Newly elected MP Sylvia Lim from the Worker’s Party discusses some key advancements arising from GE2011 while touching also on several ‘hot button’ issues that continue to concern the populace today. What particularly impresses me about Ms. Lim is really her ability to sound both critical and controlled–a far cry from many other anti-establishment critics who only complain and lambast the government with little balance and thought.

One key way she argues how election process and results have represented change is by pointing significant advancements that have taken place–such as PM Lee’s unprecedented apology (the PAP has never been known for its mea culpa) and the formation of the ministerial salary review committee. Yes, the PAP still holds majority power in parliament and Singapore is essentially still a communitarian democracy. But, these advancements, while not reflective of a complete change, do represent a significant/symbolic change in the direction and character of our government.
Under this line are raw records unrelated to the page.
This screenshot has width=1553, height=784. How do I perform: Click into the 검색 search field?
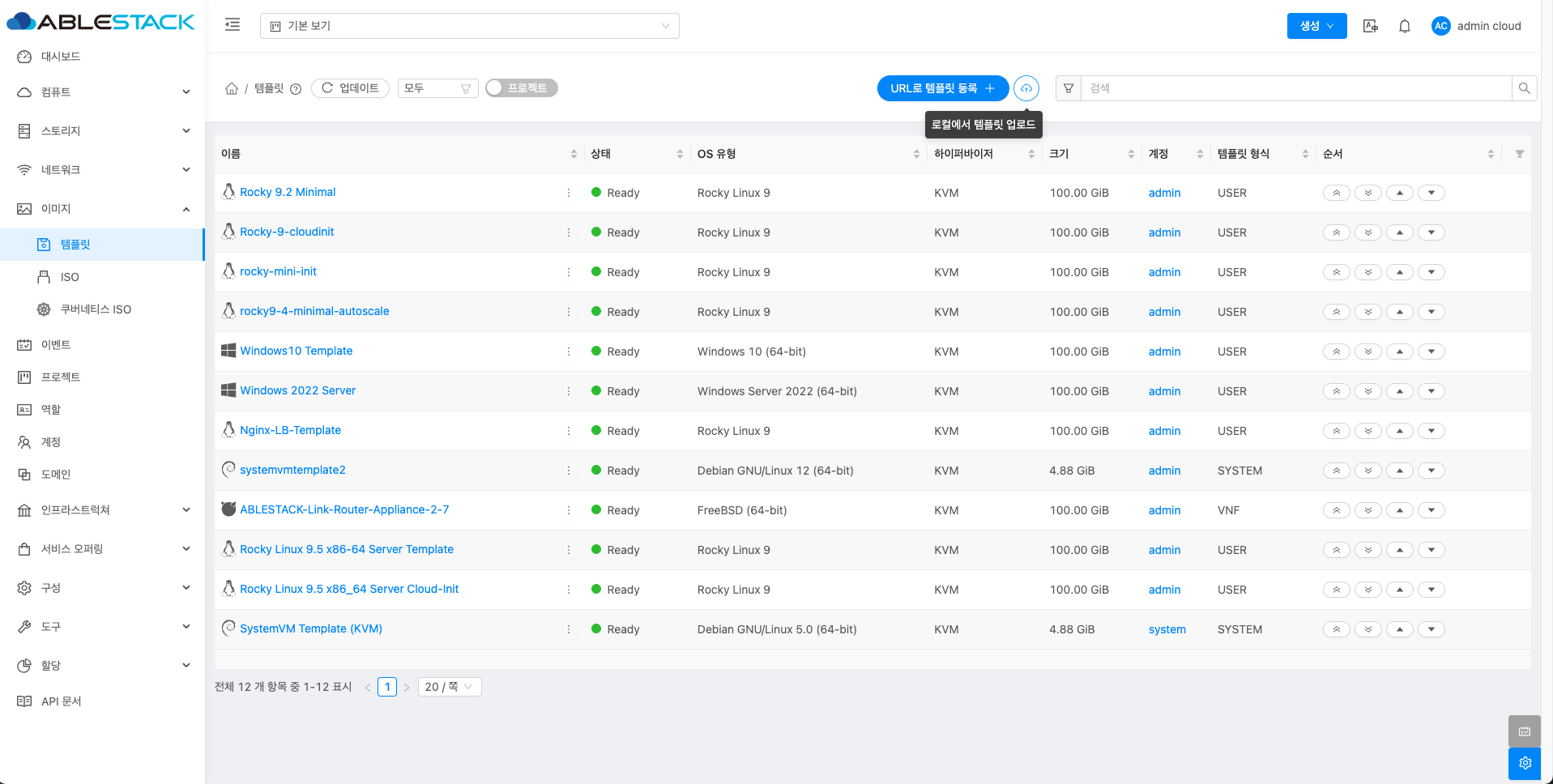pos(1295,88)
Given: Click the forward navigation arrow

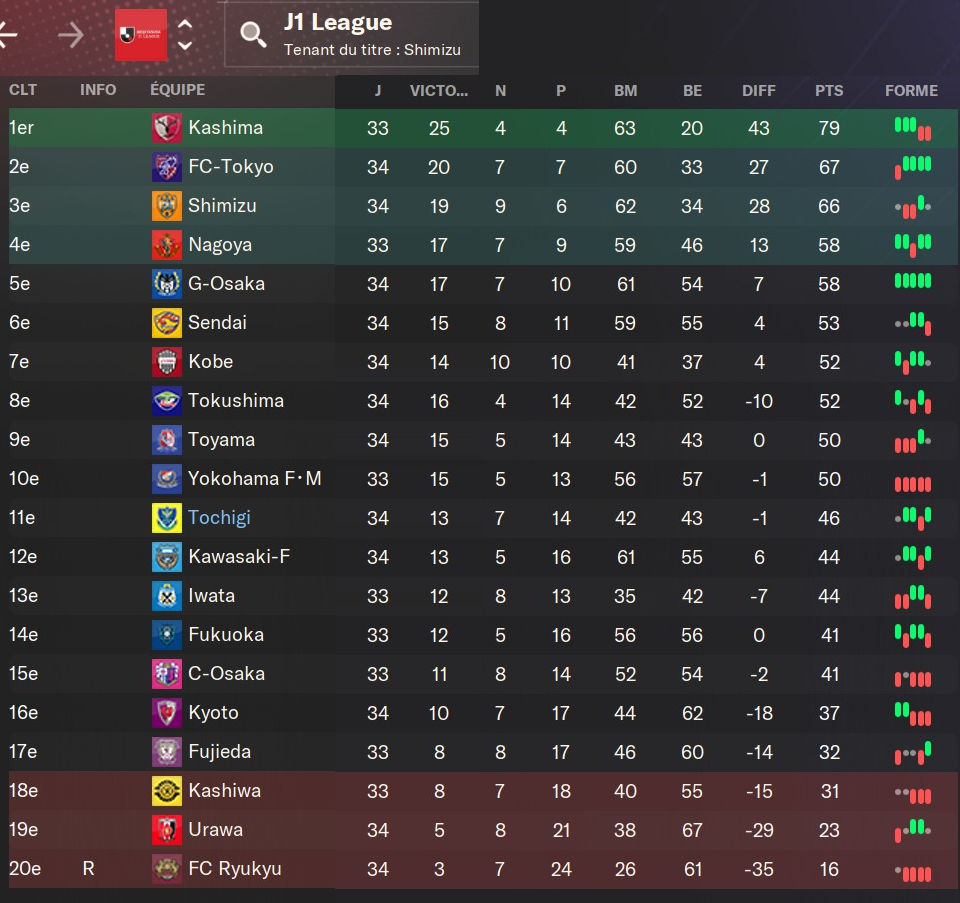Looking at the screenshot, I should [x=70, y=36].
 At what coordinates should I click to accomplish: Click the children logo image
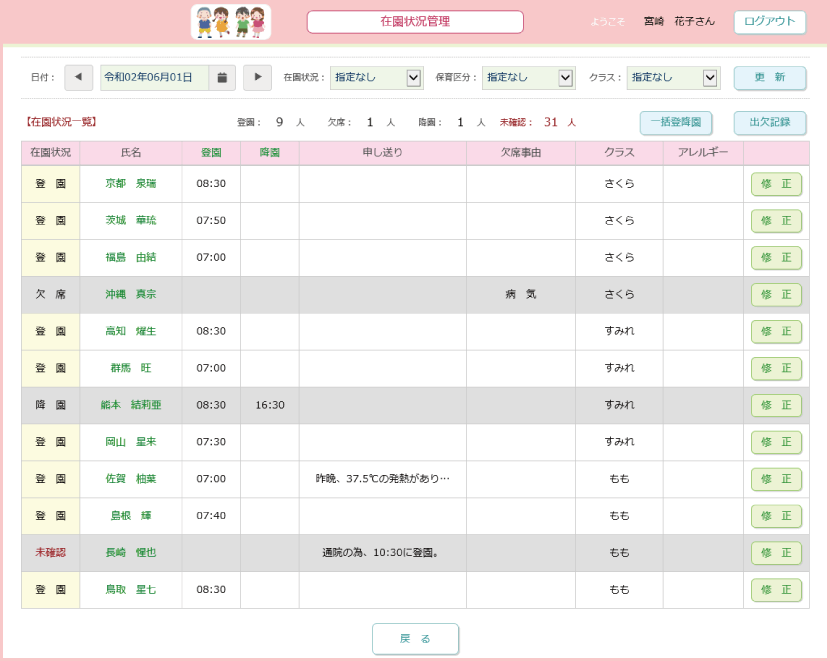[x=231, y=21]
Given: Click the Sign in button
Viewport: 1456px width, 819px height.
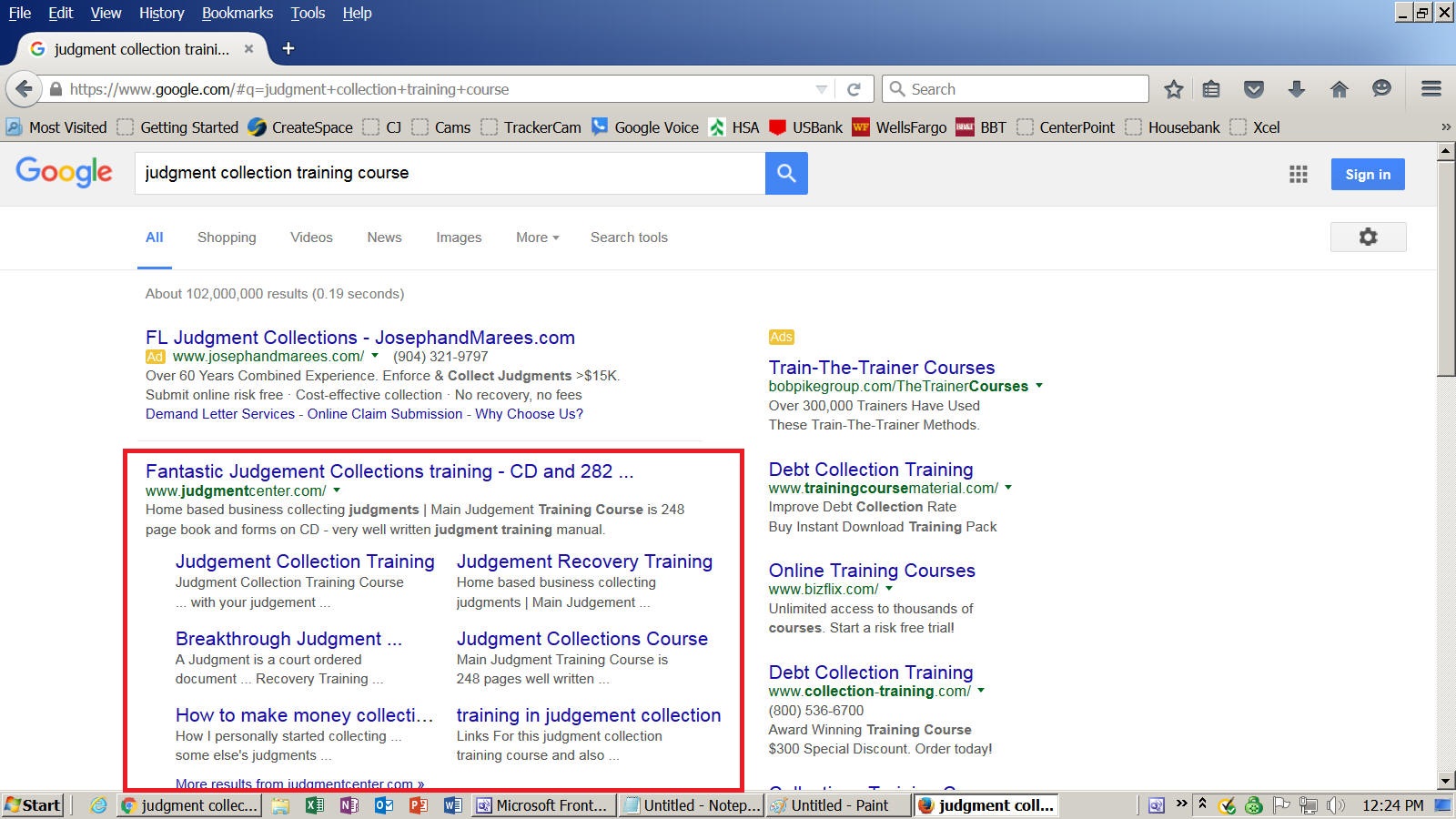Looking at the screenshot, I should pos(1368,175).
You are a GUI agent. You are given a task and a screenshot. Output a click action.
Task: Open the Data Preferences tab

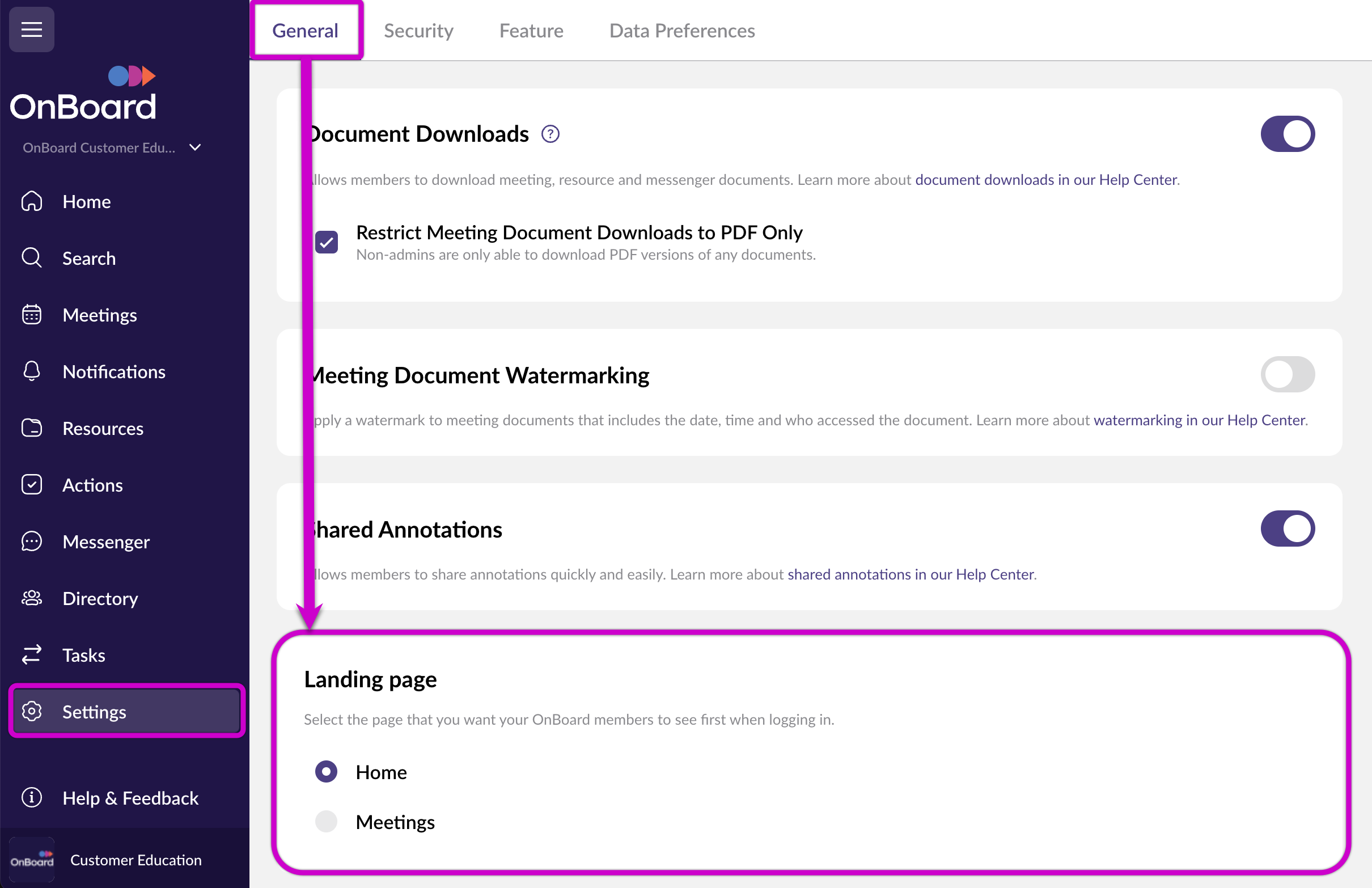pos(681,31)
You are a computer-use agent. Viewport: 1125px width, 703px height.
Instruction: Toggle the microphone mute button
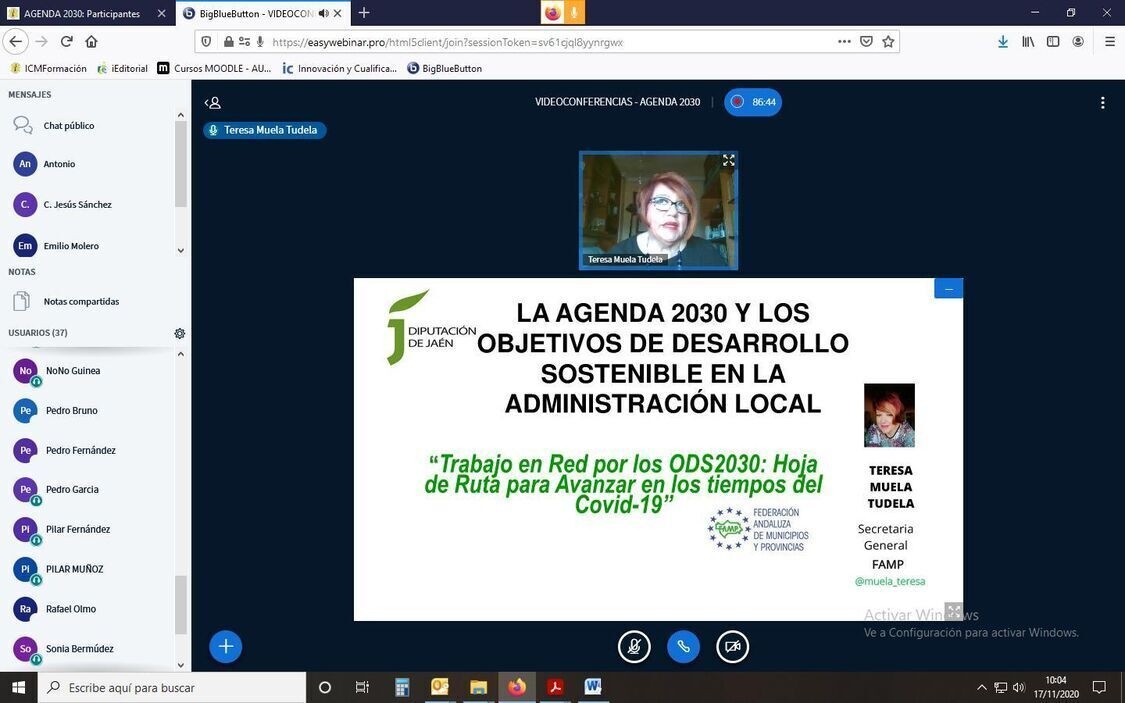point(634,646)
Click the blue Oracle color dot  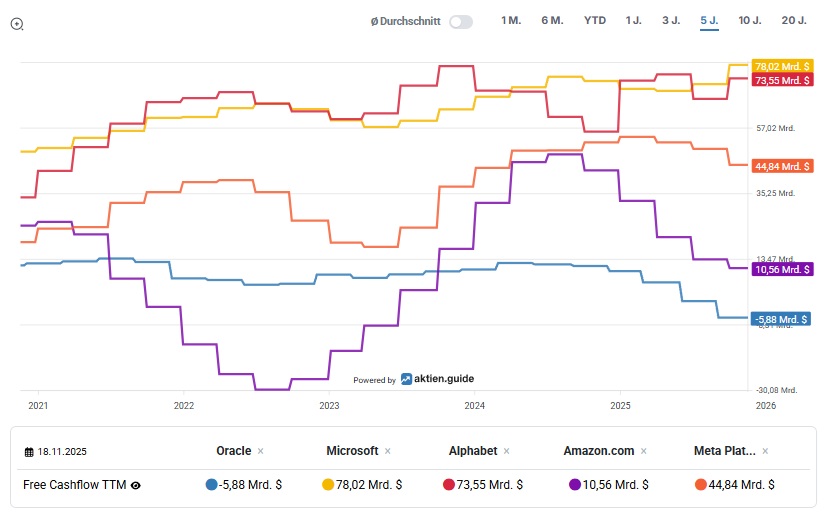211,485
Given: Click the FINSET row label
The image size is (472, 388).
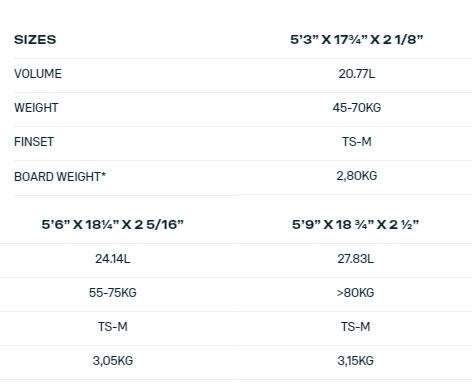Looking at the screenshot, I should click(34, 142).
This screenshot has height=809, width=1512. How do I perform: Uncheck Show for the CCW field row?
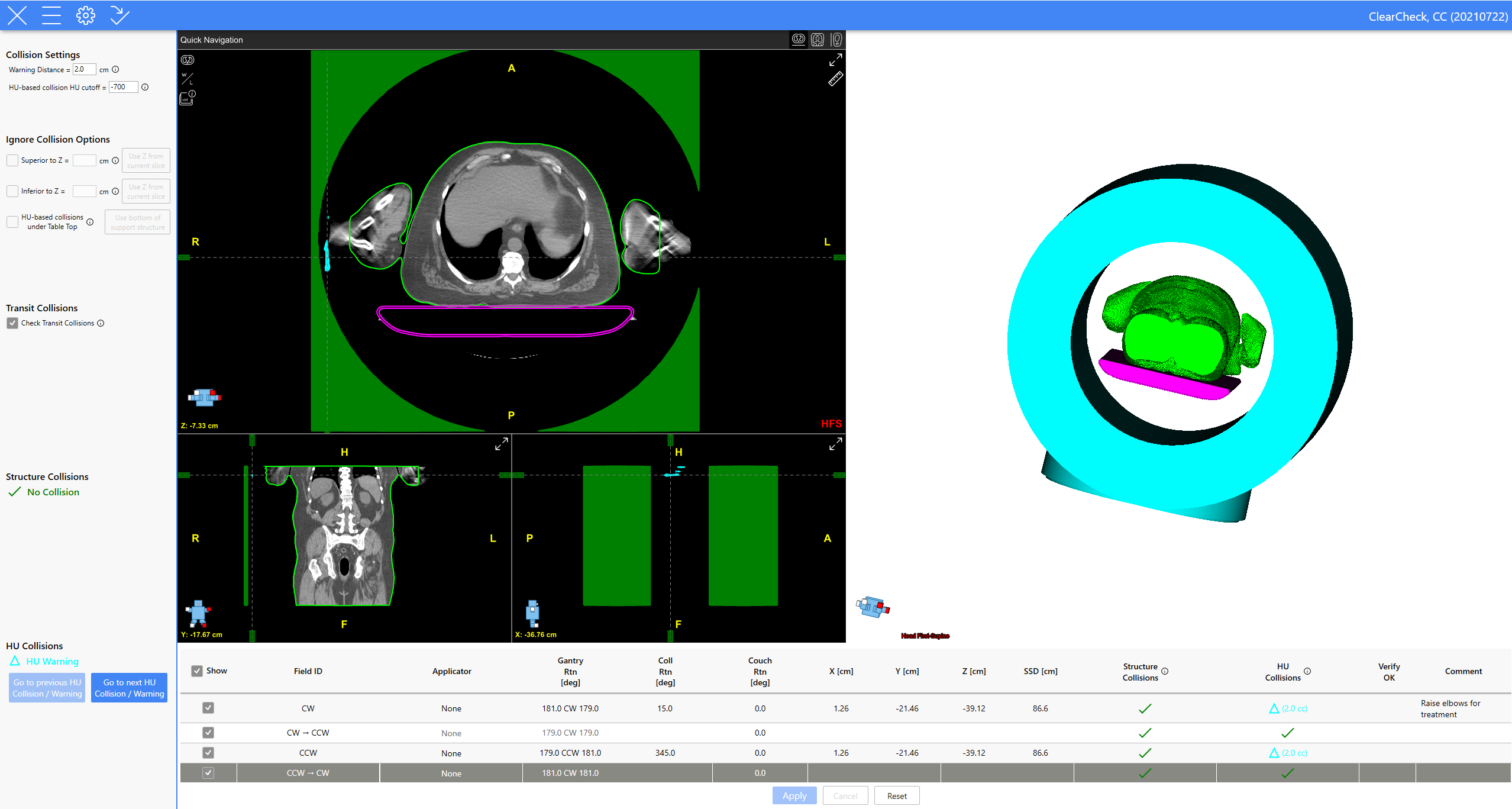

Learning point? If you’re arguing for a ‘change’ in something within your essays, you can sound more balanced by recognizing that while the change argued might not indicate a complete overhaul, it can be nevertheless be symbolic/significant.

Another good example would concern the role of social media effecting change. Many students have overstated the change brought about by social media, often arguing that it has ‘changed’ this or that while in reality, most these changes are often more symbolic/significant rather than a revamp orf complete fix. 

Question: Think about social media and GE2011 (or any other political example) and try to provide a brief argument of how social media effected socio-political change–incorporating the tip mentioned above (i.e. arguing how it represents a symbolic change rather than a complete effect).